▸ Assignment: Each line holding the word "computer" must appear in the answer, copied from the entries.

▸ Data to examine:

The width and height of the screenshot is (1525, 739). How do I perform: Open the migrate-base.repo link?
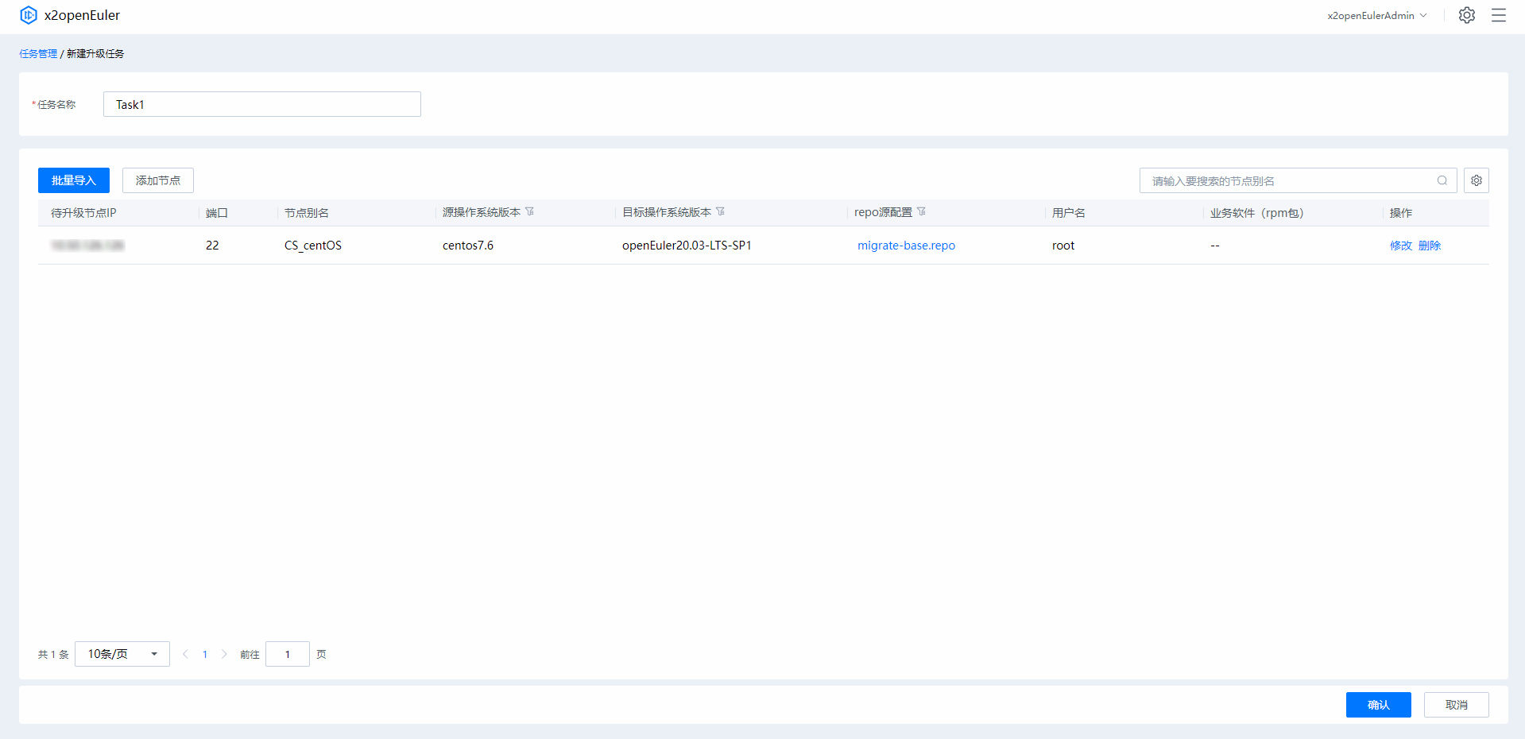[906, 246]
==
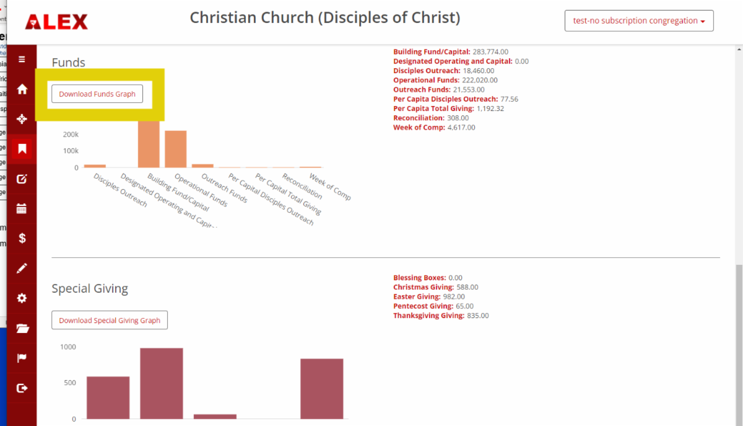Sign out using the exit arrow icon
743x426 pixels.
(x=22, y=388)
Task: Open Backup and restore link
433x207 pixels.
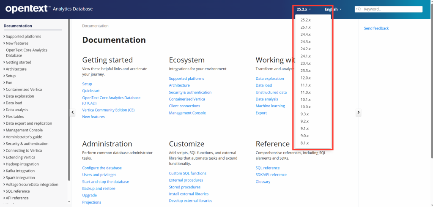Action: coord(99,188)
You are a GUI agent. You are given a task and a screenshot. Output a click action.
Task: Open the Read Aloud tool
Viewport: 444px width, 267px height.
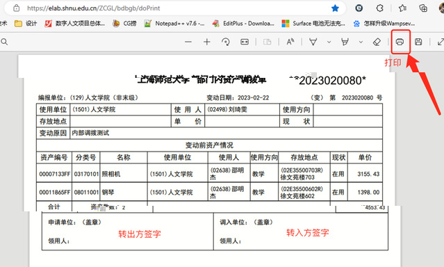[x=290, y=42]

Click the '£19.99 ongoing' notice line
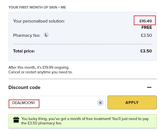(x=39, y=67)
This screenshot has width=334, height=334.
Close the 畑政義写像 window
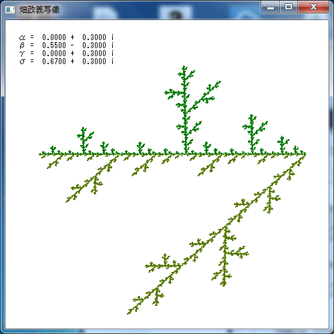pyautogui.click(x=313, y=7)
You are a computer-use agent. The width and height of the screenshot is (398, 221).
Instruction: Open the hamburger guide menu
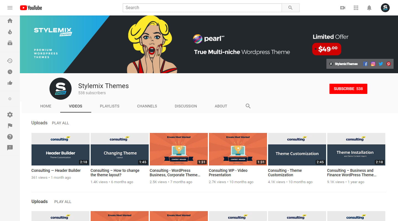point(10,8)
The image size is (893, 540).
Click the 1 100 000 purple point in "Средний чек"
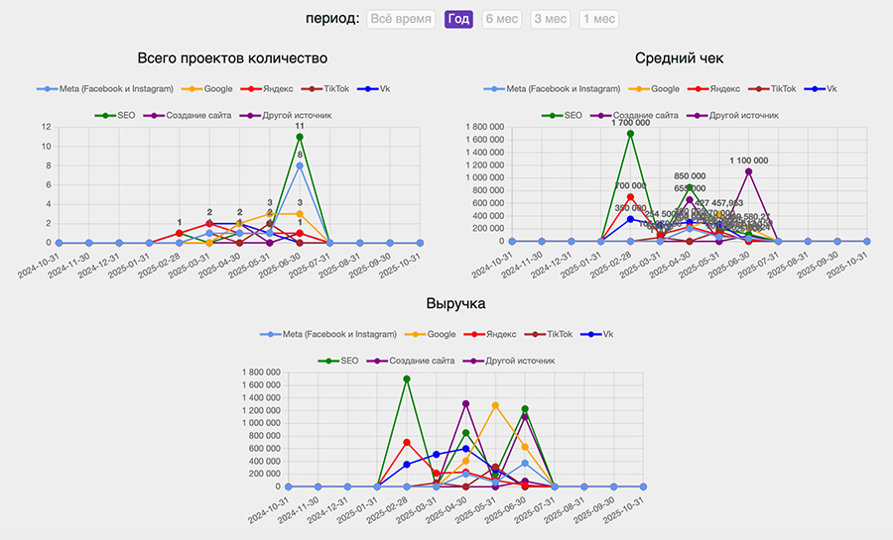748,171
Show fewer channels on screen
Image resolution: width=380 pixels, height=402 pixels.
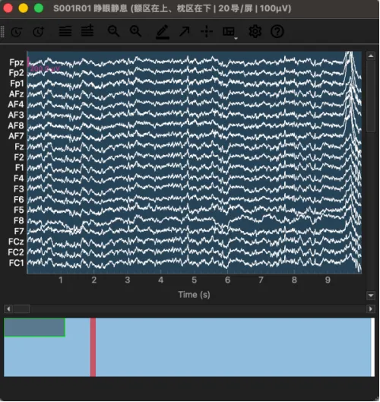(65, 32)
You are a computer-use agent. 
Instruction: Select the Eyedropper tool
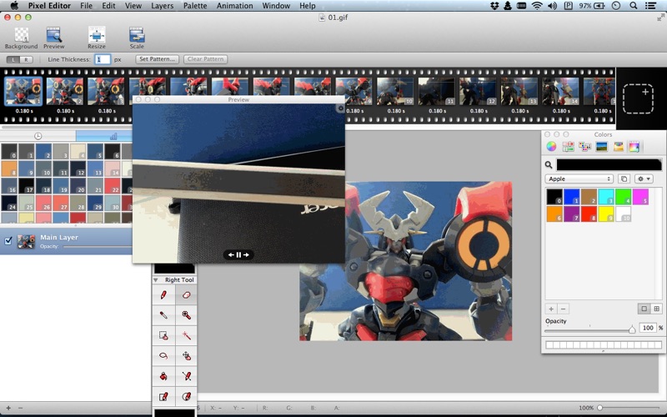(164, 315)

▸ Problem solution:
You are a computer-use agent. The width and height of the screenshot is (398, 221).
You are a computer-use agent. 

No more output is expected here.